> [TASK MATERIAL]

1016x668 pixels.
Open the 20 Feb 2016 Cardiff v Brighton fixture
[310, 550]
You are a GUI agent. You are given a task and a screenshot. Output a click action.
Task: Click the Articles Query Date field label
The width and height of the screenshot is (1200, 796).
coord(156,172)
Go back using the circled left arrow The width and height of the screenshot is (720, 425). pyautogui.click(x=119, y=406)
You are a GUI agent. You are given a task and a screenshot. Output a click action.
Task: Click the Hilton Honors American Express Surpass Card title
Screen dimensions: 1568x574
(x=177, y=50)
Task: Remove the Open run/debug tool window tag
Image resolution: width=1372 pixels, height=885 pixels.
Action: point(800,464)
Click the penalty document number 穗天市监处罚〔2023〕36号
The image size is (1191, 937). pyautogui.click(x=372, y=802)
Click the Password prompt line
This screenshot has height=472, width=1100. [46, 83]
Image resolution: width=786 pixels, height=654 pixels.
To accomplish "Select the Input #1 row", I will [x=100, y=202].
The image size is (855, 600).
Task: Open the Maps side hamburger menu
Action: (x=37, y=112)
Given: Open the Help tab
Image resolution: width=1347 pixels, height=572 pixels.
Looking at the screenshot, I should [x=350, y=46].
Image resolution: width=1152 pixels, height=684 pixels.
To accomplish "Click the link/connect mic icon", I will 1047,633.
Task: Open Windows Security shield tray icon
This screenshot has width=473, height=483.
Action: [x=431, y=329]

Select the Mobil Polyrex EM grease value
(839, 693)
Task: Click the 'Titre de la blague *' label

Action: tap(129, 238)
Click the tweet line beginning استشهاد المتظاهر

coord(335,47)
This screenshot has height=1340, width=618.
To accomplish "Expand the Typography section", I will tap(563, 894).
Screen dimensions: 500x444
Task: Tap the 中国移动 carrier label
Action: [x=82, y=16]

> [EXERCISE INSTRUCTIONS]
Please return the lines above exactly, from the first one down to the line with "Given: Open the Help tab", and stop after that line.

> [RESULT OF THE EXERCISE]
1016x668 pixels.
Open the 20 Feb 2016 Cardiff v Brighton fixture
[310, 550]
You are a GUI agent. You are given a task and a screenshot. Output a click action.
Task: Click the Articles Query Date field label
The width and height of the screenshot is (1200, 796).
coord(156,172)
Go back using the circled left arrow The width and height of the screenshot is (720, 425). pyautogui.click(x=119, y=406)
You are a GUI agent. You are given a task and a screenshot. Output a click action.
Task: Click the Hilton Honors American Express Surpass Card title
Screen dimensions: 1568x574
(x=177, y=50)
Task: Remove the Open run/debug tool window tag
Image resolution: width=1372 pixels, height=885 pixels.
Action: point(800,464)
Click the penalty document number 穗天市监处罚〔2023〕36号
The image size is (1191, 937). pyautogui.click(x=372, y=802)
Click the Password prompt line
This screenshot has height=472, width=1100. [46, 83]
Image resolution: width=786 pixels, height=654 pixels.
To accomplish "Select the Input #1 row", I will [x=100, y=202].
The image size is (855, 600).
Task: Open the Maps side hamburger menu
Action: (x=37, y=112)
Given: Open the Help tab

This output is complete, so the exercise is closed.